Learning latent dynamics from partial observations
Imagine you’re trying to predict the behavior of a complex system, like a weather pattern, a financial market or a robot. In an ideal world, you would have access to all of the relevant data needed to accurately model the system (full state measurement). However, in reality, we rarely have access to a full state only to partial observations (outputs) which might be a subset of states or some nonlinear transformation of states. This presents a challenge for machine learning algorithms that rely on full state measurement.
In this post, we’ll explore several methods for learning system dynamics from partial observations. We’ll discuss why this problem is important, and why it’s relevant to real-world applications like predicting weather, stock prices or robot behavior. By the end of this post, you’ll have a better understanding of the challenges involved in learning system dynamics from partial observations, and the methods that are currently being used to tackle this problem.
Problem formulation
To understand how we can learn system dynamics from partial observations, we need to define the problem more precisely. Let’s start with the ground truth nonlinear discrete dynamics, which can be defined by the following difference equation:
\[x_{k+1} = F\big(x_k, u_k, \theta_{r}\big)\]where \(x_k = x(t_k)\) is the vector of states of the system at time \(t_k\), \(u_k\) is the vector of external inputs and \(\theta_r\) is the vector of true parameters of the system. Let \(y_k\) represent noisy observations (measurements) of the system
\[y_k = H\big(x_k\big) + \nu_k\]where \(H(x_k)\) is the state-to-observation map and \(\nu_k\) is a noise. As an example, imagine we need to learn a robot dynamics shown in Figure 1. The states of the robot are joint positions and velocities. But assume that the data are external inputs (joint torques) and positions of some keypoints measured using a camera while the robot is moving.
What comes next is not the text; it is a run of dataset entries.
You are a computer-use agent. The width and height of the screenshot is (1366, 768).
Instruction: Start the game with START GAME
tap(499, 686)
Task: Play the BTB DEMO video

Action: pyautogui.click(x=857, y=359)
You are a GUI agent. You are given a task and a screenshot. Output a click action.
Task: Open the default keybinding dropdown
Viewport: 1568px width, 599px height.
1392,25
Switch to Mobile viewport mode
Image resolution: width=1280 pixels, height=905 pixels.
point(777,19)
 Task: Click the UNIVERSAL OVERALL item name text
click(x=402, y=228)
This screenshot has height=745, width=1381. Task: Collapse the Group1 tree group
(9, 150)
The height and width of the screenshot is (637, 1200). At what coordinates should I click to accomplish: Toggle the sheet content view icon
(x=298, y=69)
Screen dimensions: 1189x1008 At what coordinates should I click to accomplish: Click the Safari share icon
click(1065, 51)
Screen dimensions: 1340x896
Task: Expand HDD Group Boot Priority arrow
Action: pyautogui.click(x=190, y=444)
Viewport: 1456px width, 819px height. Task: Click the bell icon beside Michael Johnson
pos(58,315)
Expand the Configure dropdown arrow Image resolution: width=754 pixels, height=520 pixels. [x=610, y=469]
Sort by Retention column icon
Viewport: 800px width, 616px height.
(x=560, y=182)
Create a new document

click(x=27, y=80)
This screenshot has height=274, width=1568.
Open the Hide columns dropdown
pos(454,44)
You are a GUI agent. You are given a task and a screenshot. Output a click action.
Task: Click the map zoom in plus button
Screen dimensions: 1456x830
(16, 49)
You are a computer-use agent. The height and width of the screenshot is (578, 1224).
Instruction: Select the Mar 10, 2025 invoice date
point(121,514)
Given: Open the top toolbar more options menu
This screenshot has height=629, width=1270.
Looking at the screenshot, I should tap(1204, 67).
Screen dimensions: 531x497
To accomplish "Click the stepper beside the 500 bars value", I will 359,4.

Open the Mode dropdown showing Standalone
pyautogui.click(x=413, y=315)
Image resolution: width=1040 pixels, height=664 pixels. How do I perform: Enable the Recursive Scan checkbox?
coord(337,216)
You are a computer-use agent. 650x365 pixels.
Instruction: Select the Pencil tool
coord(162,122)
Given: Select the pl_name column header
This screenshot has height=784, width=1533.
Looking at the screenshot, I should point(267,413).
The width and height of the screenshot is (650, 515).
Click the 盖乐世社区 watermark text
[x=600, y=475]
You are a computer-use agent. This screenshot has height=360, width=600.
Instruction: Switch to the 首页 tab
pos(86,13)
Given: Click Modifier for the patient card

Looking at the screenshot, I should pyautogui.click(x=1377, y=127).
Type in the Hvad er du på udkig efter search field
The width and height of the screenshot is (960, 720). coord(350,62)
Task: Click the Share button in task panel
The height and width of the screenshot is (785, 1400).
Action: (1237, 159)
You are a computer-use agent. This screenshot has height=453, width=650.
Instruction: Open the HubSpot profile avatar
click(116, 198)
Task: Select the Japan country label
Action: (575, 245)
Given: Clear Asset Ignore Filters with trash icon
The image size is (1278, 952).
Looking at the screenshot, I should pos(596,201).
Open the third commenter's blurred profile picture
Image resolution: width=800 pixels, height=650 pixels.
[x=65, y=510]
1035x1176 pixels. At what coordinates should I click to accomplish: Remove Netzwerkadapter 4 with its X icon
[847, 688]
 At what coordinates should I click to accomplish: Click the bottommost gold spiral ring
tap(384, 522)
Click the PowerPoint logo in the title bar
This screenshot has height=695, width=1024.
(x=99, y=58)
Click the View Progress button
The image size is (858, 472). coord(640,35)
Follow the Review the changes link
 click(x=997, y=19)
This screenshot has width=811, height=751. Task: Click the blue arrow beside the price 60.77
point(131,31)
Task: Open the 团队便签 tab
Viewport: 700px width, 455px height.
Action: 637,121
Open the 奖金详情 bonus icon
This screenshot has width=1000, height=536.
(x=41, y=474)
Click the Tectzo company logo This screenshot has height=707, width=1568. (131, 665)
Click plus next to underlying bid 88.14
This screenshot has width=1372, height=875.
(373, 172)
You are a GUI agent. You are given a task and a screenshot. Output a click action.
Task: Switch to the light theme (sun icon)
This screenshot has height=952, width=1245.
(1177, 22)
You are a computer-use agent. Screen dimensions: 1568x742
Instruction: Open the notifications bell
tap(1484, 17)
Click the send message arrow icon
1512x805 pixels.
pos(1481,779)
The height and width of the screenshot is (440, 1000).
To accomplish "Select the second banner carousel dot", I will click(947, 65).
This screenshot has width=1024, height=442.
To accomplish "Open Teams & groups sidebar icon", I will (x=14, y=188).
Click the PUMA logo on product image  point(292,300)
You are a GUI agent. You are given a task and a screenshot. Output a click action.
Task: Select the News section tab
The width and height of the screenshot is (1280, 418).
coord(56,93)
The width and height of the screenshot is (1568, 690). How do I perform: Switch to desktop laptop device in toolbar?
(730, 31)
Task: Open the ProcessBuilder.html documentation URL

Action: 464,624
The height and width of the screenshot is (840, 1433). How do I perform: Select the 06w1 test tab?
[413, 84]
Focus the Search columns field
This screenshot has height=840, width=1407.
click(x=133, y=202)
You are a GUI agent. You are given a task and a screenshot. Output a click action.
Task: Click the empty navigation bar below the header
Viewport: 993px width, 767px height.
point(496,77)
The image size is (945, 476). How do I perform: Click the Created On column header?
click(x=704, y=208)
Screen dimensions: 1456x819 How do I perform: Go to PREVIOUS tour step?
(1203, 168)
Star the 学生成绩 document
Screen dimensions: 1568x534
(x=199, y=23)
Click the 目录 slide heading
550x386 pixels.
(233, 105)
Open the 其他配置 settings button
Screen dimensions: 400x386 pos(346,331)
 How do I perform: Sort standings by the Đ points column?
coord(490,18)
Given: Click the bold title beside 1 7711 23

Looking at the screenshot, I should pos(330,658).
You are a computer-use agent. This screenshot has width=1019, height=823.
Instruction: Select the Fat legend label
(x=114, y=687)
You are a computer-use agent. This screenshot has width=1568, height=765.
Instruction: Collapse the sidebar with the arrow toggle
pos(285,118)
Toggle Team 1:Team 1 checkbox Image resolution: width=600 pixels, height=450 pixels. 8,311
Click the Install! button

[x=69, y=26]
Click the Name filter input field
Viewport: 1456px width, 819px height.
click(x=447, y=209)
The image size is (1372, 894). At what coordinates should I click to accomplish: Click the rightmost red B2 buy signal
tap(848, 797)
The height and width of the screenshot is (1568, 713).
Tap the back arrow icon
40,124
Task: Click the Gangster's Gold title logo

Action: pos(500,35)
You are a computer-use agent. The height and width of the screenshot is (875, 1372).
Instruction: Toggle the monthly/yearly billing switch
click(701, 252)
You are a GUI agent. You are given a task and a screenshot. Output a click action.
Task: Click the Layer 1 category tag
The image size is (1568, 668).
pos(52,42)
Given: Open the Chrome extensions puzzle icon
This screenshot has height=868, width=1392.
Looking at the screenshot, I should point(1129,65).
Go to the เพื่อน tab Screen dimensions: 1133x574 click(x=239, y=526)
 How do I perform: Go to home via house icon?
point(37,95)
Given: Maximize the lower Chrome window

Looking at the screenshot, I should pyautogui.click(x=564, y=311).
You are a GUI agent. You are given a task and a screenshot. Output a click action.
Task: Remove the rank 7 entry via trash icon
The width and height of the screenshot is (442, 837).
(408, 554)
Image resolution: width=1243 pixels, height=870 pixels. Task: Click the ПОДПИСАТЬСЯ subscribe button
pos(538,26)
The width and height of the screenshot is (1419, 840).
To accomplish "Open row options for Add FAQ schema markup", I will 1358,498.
Given these noisy measurements, we would like to learn an approximation of the original system dynamics \(\hat z_{k+1} = \hat F(\hat z_k, u_k, \theta_a)\) with \(\hat F(\cdot)\) being the approximation of the original state transition map \(F(\cdot)\) and \(\theta_a\) being the parameters of the approximate transition map. If we know the dimension of the original state \(x\), then we can choose \(z\) to be of the same size. Otherwise — if we don’t know the dimension or want to find a lower dimensional approximation of the map \(F(\cdot)\) — we can choose the dimension of \(z\) arbitrarily to a degree that it can accurately predict outputs \(y.\)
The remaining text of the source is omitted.